You don’t have to tell me. I know I’m being a total snob. My English accent is definitely nowhere to be seen and any time I try to speak German I butcher the language so much Goethe gets up from his grave and beats me up with it. I don’t give up, either, so we’re good pals now.

Mid Wales Opera started on a good place – “Buenos dias” “Señor” “Muchas Gracias” – but swiftly moved to “signora” and “signor”, etc. I get Italian is traditionally the language of opera, but this one in particular was written in French. About Spanish people. Please understand my confusion.

  1. The adaptation

A Spanish Hour - Midwales Opera
The set during the interval

This was an all rounded shit show. The actors lacked passion and their enthusiasm fits in with the poor performance of a classic (see point 1 about not daring to innovate). I won’t elaborate, as the best part of the evening is just around the corner.

Then the second part happened.

I bet you thought it couldn’t get any worse. I thought the same. Quite frankly I was looking forward to the second part, advertised as a concert honouring contemporary Spanish music and culture.

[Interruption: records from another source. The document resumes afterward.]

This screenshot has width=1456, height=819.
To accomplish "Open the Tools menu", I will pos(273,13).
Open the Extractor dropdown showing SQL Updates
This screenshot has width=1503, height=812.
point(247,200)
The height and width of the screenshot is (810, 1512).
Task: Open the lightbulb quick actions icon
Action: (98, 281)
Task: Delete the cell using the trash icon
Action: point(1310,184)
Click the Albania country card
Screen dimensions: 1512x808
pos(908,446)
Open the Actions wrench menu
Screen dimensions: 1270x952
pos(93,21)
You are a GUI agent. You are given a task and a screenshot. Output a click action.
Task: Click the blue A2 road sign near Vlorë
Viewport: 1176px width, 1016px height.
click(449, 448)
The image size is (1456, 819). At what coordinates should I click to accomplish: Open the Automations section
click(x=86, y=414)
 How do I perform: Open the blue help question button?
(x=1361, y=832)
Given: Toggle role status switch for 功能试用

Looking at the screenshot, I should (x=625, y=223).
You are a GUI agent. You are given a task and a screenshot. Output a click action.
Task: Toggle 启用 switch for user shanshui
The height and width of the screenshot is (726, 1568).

I’ve never cringed so much in my life.

The concert started with an introduction from the director. He and the other singers were dressed in tight trousers an red frilly shirts. Cringe. Ew ew ew. See stereotypes point above.

The director narrated the story of Ferdinand, a pacifist bull, to the skilled violin of Naomi Rump. The beautiful melodies were nonetheless shadowed by the… wait for it… fake Spanish accent Richard Studer decided would be appropriate. Ew.

Up next was a flirtatious interpretation of Nana, by Lorca, that was quite disturbing seeing as this is a bedtime lullaby for children. Following this the ensamble performed some excerpts from Carmen.

And then le piece de resistance, or coup d’etat since every Spanish person in the world cringed at the same time. They sang and danced to Y Viva España. Please insert a gif or meme of barfing here while I actually barf. There is so much more I could question (Why did they choose a French opera for a Spanish themed night? Why didn’t they play any modern or contemporary Spanish music as promised?), but I’ll let this evening rest. 

I am hereby begging Mid Wales Opera to leave other cultures alone. Seeing how Welsh culture has been overwritten and underplayed again and again, I would have much rathered an evening of Welsh folklore and language.